33. The Company shall not be responsible for any loss or damage of any kind whatsoever arising from the supply of the Services by the Company to the Customer or arising from the storage of information held by the Company regarding the Customer, including consequential loss, whether suffered or incurred by the Customer or by another person and whether in contract or tort (including negligence) or otherwise.

34. If the Customer supplies artwork or other material of an artistic nature (“the artistic material”) to the Company to print or otherwise reproduce as a customized product, the Customer warrants that it owns the copyright in such artistic material and is therefore permitted to supply it to the Company for reproduction and customisation.
35. If it subsequently transpires that the Customer does not own the copyright in the artistic material, the Customer indemnifies the Company against any third party claims for breach of copyright including without limitation, legal expenses on a solicitor and own client basis.
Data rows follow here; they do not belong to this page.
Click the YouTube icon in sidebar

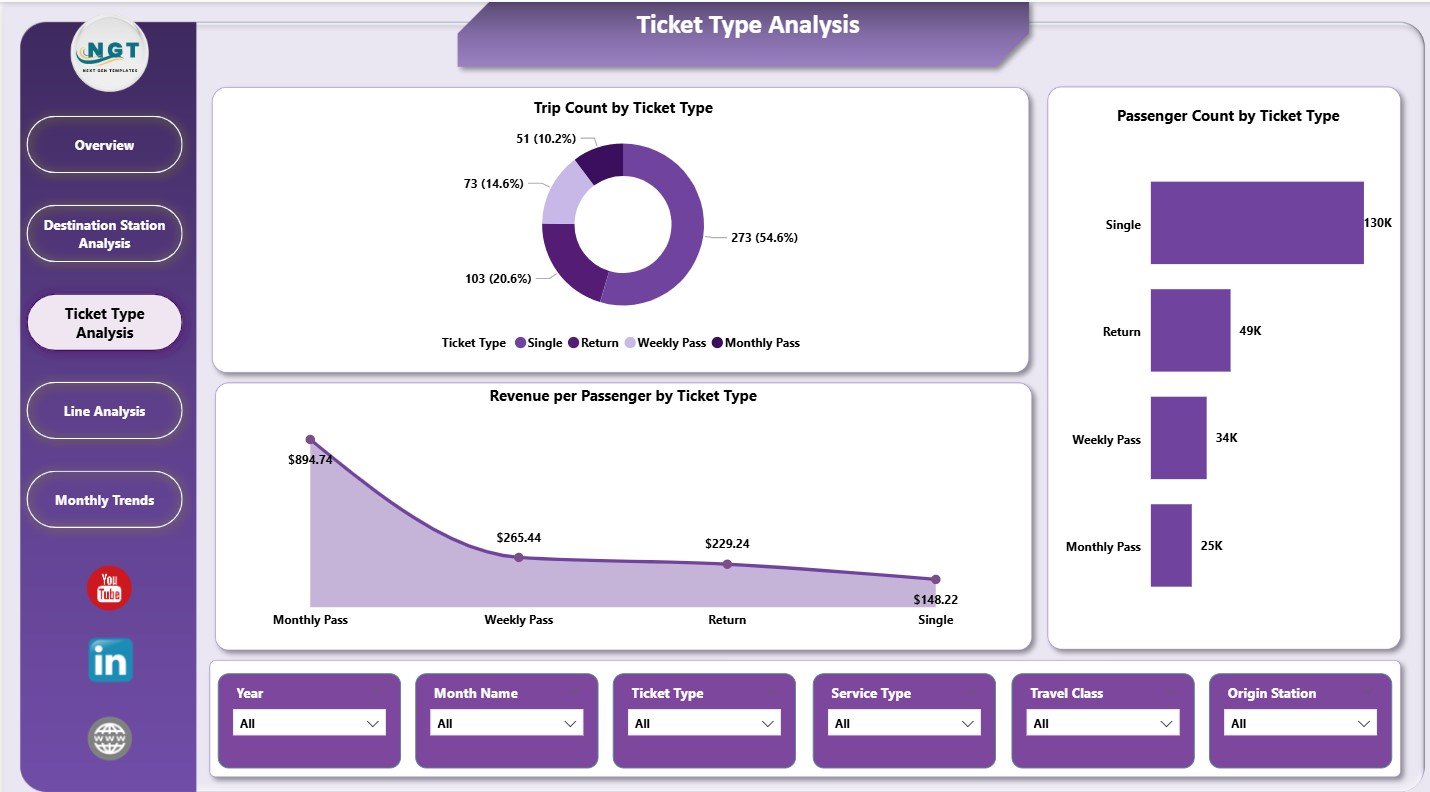click(x=107, y=588)
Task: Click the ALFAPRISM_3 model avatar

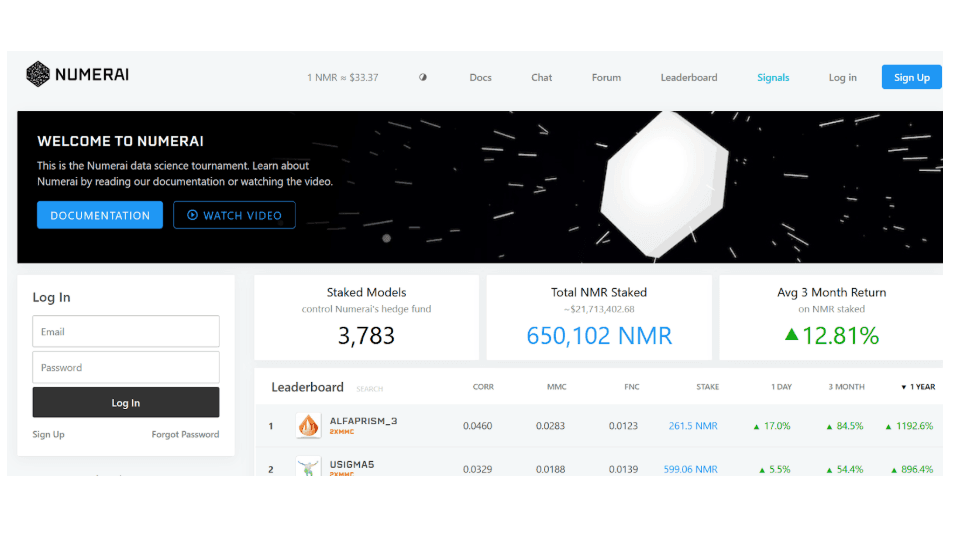Action: pyautogui.click(x=308, y=426)
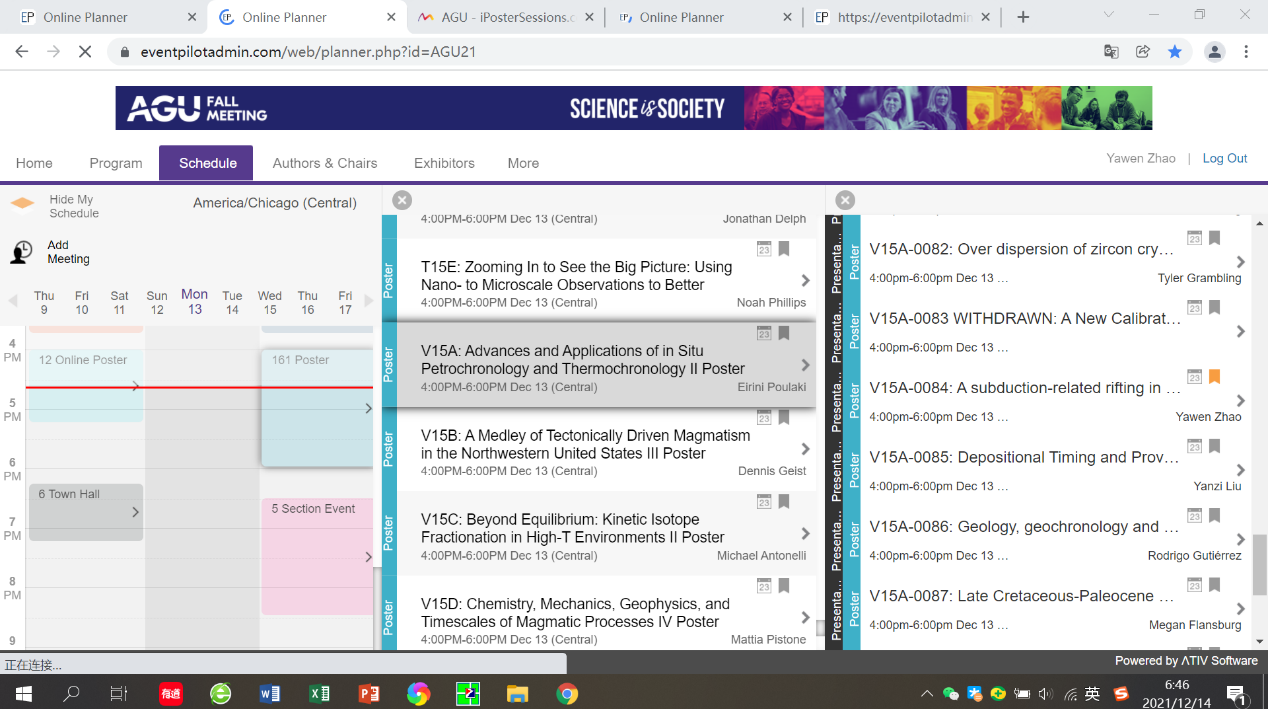
Task: Switch to Authors & Chairs tab
Action: pos(325,163)
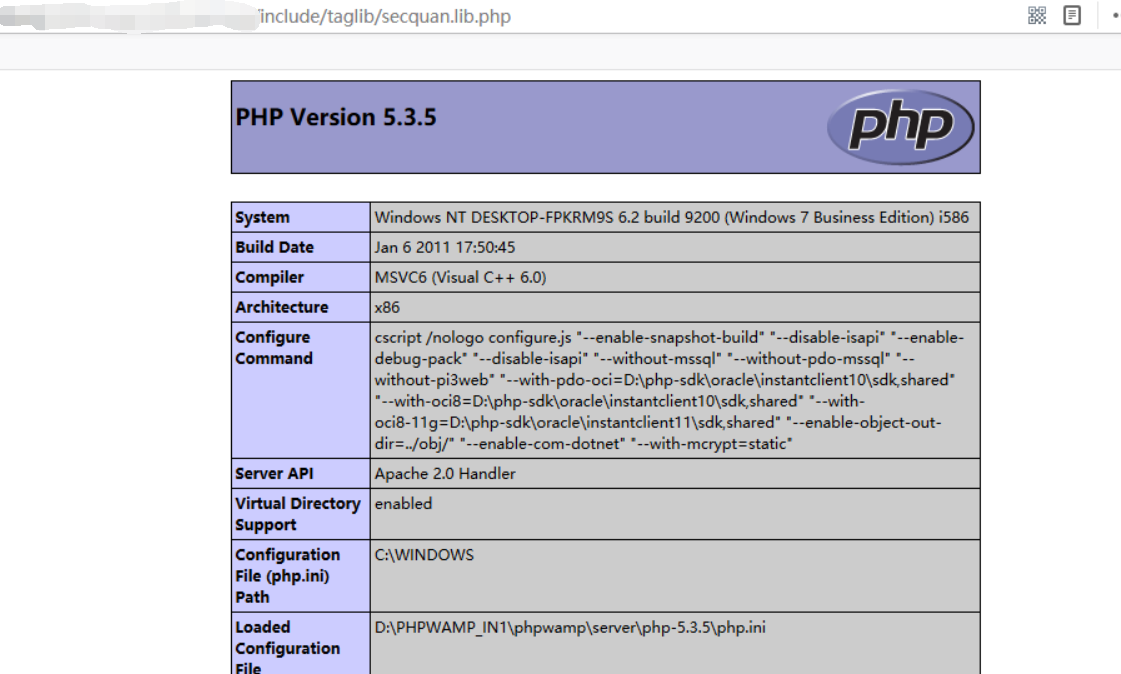1121x674 pixels.
Task: Click the PHP logo image
Action: pyautogui.click(x=900, y=127)
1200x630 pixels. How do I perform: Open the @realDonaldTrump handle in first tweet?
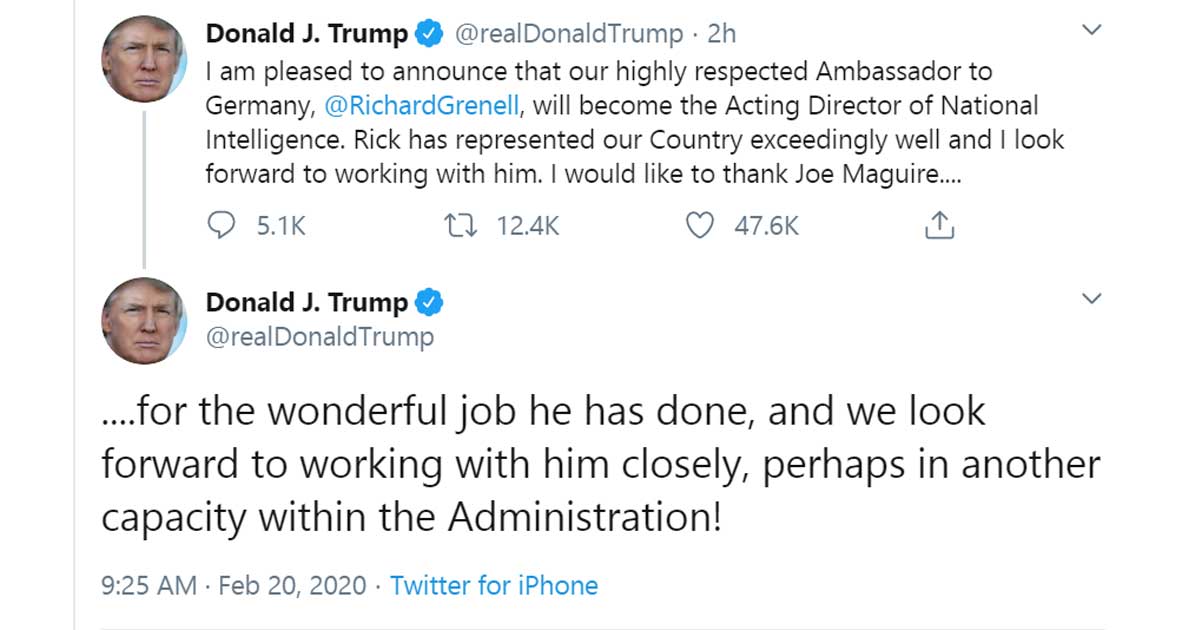[568, 34]
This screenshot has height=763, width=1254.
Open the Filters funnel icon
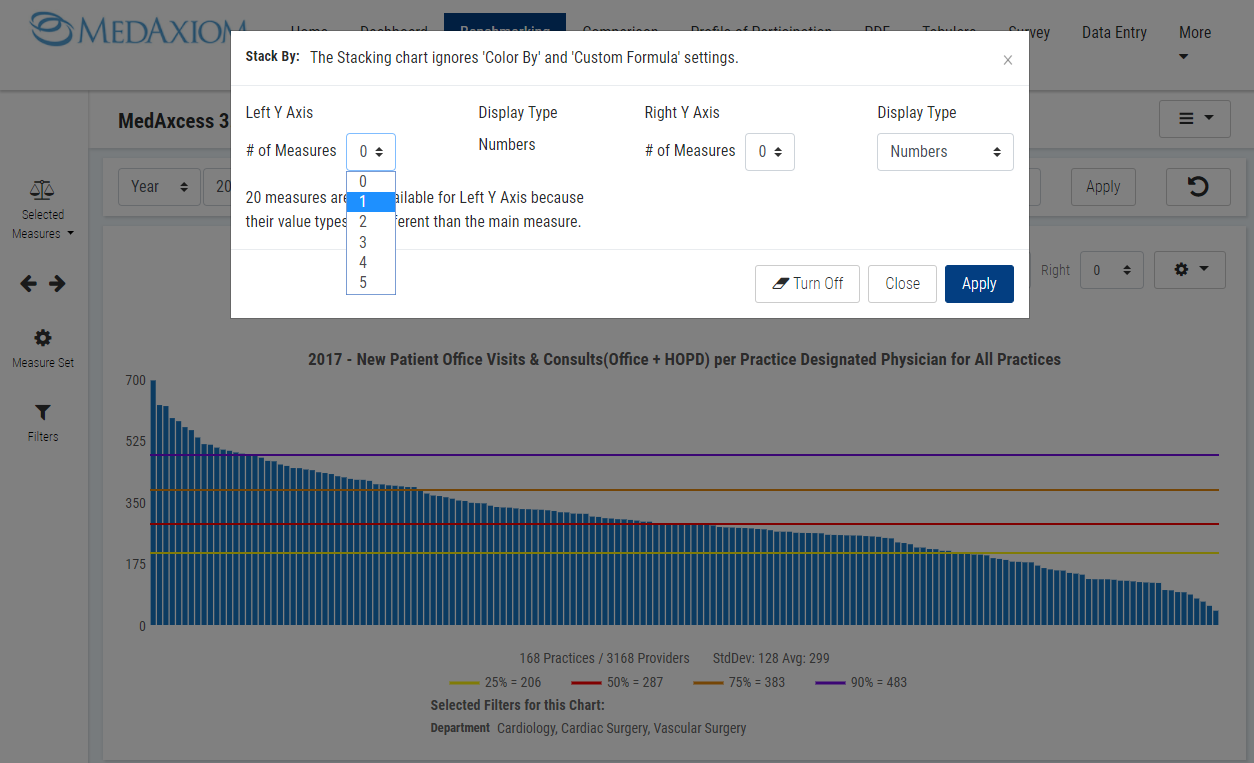click(x=43, y=413)
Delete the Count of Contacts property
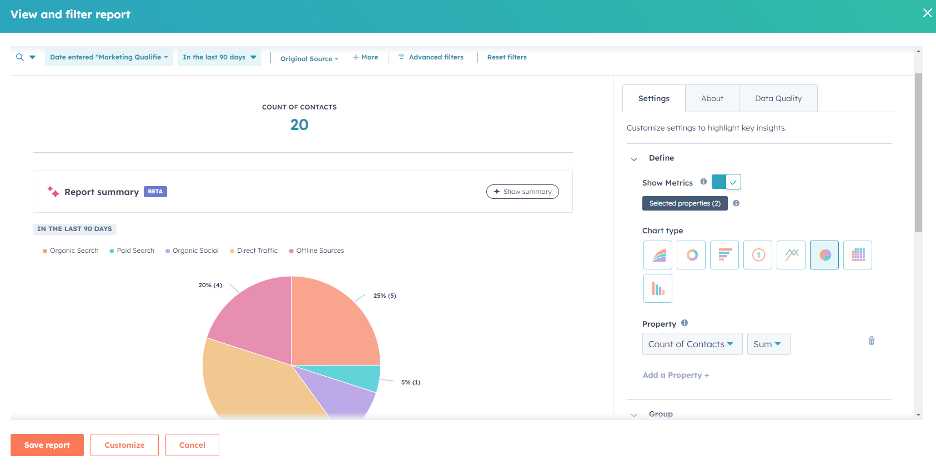 [871, 341]
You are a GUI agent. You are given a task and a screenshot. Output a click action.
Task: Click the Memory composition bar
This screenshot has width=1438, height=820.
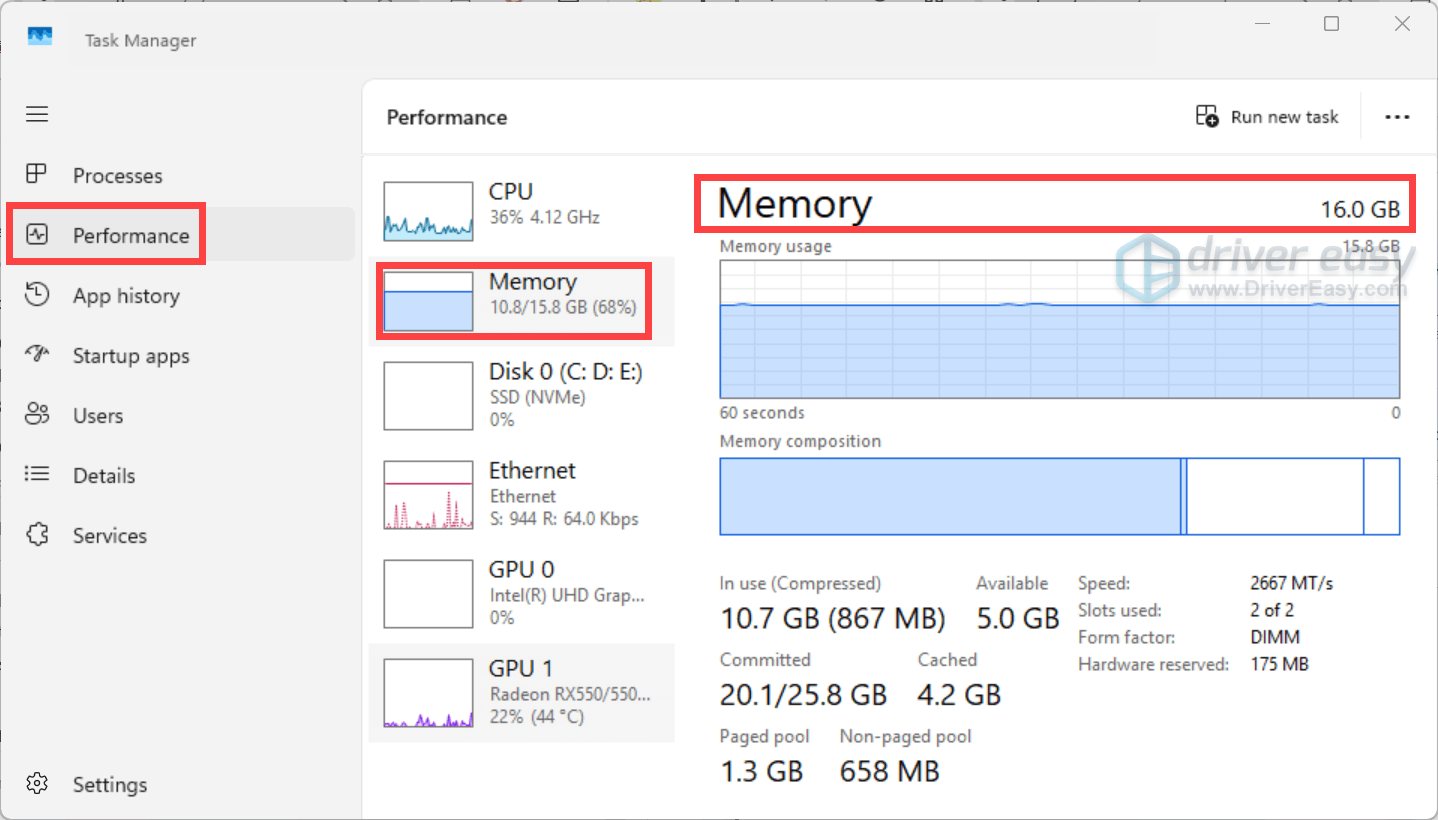1059,497
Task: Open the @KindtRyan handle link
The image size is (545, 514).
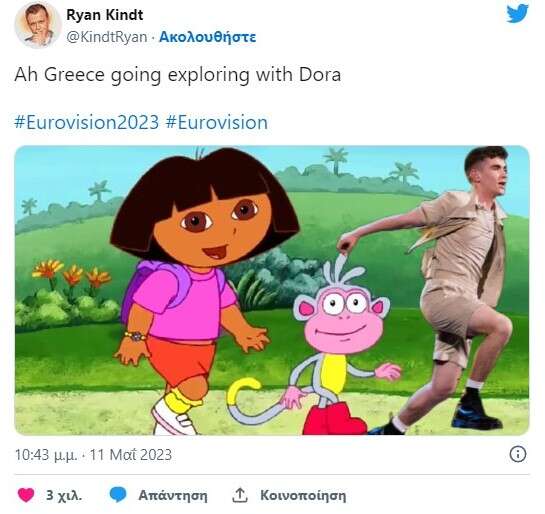Action: tap(107, 37)
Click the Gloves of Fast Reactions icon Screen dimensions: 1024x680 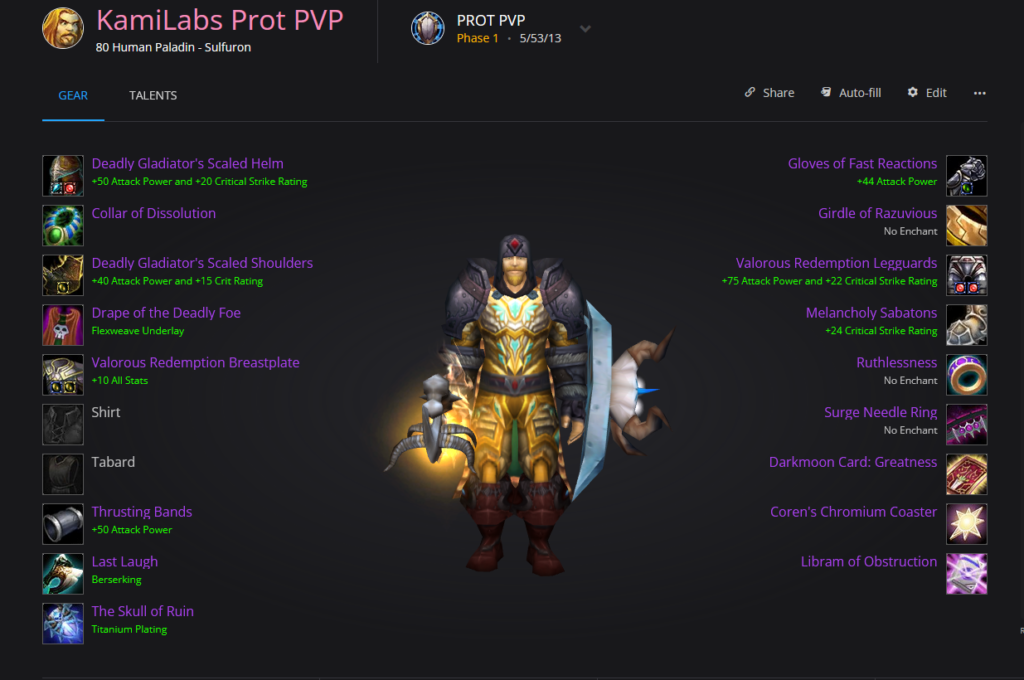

36. If any dispute or differences arises between the parties out of the terms hereof or in connection with any purchase and the goods the subject of such difference are in New Zealand, such dispute or claim will be referred to the arbitration of a single arbitrator if the parties can agree on one. Otherwise, the dispute shall be referred to two arbitrators, one to be appointed by each party and an umpire to be appointed by the appointment of arbitrators and any such reference shall be a submission to arbitration within the meaning of the Arbitration Act 1996 and its successors and amendments.